**EXTRACTED MATERIAL:**
────────

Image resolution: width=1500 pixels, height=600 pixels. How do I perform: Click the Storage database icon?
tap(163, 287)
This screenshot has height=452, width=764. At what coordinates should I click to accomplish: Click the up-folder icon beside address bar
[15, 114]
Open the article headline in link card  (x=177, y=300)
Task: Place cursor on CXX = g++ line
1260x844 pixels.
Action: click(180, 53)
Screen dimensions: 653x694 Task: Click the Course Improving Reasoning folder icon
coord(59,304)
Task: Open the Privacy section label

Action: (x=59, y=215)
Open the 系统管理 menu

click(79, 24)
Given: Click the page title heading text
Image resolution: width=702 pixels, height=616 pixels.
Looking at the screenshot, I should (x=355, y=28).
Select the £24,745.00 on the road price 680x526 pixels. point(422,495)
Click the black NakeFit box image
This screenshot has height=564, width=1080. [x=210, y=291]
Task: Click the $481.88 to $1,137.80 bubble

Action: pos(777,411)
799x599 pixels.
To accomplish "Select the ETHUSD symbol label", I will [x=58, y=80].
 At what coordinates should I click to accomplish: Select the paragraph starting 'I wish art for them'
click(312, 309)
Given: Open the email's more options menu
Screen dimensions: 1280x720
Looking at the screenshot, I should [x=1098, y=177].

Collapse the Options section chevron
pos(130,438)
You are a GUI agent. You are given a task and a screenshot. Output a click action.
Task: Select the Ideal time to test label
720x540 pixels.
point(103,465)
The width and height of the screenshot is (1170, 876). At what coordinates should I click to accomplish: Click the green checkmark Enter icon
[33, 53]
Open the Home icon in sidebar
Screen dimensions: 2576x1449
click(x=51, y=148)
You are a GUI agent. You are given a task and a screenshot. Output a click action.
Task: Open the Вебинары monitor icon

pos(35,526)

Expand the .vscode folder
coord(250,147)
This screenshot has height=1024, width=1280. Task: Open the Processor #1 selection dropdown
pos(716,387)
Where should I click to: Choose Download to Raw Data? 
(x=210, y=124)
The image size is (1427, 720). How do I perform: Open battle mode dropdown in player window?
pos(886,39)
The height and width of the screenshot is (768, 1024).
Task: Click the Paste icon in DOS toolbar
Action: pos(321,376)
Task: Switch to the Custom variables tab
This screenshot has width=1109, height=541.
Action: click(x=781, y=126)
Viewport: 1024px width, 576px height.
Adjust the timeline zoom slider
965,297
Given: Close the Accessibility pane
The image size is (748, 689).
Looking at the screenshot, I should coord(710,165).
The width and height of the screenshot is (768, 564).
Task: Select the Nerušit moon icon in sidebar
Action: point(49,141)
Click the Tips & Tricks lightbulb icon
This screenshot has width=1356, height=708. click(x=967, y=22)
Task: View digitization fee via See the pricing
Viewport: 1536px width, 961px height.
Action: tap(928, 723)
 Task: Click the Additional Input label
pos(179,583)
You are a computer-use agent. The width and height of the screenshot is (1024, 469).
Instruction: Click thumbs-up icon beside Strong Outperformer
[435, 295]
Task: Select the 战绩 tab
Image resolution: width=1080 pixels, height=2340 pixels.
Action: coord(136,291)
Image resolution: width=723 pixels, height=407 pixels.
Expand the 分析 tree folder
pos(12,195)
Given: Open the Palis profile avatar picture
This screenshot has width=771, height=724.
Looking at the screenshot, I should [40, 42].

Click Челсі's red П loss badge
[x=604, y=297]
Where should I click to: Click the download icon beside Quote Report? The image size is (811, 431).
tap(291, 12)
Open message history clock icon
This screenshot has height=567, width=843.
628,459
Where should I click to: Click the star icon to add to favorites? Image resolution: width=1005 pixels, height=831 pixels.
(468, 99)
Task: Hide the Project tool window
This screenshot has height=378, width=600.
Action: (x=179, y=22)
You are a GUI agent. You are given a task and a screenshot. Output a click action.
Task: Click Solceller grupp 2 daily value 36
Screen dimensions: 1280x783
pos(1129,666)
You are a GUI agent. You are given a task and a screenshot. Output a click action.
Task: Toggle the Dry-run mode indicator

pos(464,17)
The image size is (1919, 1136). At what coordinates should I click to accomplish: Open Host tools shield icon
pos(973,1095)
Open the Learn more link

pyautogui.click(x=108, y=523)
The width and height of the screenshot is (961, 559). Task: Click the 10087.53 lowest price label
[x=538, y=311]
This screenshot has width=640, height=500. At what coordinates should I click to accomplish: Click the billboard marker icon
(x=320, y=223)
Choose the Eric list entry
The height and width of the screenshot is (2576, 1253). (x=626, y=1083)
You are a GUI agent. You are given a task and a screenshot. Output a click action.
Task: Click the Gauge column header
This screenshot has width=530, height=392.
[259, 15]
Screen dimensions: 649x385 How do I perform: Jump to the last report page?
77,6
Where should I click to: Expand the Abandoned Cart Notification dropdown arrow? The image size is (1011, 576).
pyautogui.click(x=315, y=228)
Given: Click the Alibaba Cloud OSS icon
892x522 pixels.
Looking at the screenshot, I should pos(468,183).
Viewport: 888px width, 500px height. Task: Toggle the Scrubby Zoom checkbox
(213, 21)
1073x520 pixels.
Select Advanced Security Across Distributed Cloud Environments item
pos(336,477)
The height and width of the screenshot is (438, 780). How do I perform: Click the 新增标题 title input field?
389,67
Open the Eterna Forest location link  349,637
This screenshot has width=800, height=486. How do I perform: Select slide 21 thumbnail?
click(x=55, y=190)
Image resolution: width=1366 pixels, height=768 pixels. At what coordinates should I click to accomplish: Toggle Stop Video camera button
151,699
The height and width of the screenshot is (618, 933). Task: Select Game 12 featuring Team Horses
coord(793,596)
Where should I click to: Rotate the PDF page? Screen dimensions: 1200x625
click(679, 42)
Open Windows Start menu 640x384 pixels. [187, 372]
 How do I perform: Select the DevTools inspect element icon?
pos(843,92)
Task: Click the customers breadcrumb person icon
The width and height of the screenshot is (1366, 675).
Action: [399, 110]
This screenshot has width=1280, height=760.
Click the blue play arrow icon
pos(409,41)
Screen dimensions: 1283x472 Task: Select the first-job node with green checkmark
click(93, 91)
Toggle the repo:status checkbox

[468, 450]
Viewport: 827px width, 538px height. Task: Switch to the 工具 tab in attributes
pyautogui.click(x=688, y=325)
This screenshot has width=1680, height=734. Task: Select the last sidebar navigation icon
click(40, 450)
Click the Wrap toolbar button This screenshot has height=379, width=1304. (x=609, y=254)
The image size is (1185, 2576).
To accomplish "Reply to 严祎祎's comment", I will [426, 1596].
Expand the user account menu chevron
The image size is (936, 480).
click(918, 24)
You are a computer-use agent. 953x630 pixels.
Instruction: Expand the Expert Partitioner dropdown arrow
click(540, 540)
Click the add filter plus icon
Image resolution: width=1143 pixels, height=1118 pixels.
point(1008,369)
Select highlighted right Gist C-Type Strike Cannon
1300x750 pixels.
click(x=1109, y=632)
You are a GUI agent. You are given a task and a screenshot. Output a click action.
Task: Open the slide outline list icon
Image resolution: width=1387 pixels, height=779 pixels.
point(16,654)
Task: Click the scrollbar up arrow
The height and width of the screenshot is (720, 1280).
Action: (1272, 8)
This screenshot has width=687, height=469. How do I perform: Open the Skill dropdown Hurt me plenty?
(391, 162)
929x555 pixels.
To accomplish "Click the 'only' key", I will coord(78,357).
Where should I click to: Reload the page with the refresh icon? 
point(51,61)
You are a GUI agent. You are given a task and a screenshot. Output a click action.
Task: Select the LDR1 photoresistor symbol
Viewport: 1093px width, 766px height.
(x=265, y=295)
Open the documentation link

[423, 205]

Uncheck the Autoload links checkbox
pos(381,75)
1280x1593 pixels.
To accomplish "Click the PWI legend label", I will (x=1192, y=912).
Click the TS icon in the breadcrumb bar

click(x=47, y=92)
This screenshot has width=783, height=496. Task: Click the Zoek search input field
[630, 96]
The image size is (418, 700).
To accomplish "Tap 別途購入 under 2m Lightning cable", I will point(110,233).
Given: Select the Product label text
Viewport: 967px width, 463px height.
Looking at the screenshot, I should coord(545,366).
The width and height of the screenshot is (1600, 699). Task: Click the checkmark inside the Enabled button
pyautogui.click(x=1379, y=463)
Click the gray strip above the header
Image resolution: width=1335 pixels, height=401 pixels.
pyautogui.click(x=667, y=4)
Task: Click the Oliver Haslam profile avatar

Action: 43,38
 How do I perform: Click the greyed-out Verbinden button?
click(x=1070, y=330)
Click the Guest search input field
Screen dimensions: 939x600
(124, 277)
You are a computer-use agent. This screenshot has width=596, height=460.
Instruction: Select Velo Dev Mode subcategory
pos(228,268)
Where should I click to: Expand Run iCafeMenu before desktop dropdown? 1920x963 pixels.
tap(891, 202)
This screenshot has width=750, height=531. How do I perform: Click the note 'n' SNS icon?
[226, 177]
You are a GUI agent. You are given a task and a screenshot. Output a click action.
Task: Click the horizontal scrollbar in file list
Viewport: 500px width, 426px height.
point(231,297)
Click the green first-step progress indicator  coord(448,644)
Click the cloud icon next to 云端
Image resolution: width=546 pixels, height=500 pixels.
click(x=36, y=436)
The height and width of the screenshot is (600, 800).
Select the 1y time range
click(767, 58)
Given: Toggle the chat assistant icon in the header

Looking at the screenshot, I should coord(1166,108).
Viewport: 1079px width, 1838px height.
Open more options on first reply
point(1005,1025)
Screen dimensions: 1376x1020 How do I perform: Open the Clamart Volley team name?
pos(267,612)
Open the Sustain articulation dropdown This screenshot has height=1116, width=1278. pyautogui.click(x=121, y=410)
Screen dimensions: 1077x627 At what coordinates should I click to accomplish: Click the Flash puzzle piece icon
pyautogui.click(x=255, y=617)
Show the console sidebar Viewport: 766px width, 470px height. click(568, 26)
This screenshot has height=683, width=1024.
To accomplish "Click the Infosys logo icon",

────────

Out of the data above, return each line where the word "scrollbar" can be found.

**FINISHED TASK:**
Task: Click the scrollbar up arrow
Task: Click the horizontal scrollbar in file list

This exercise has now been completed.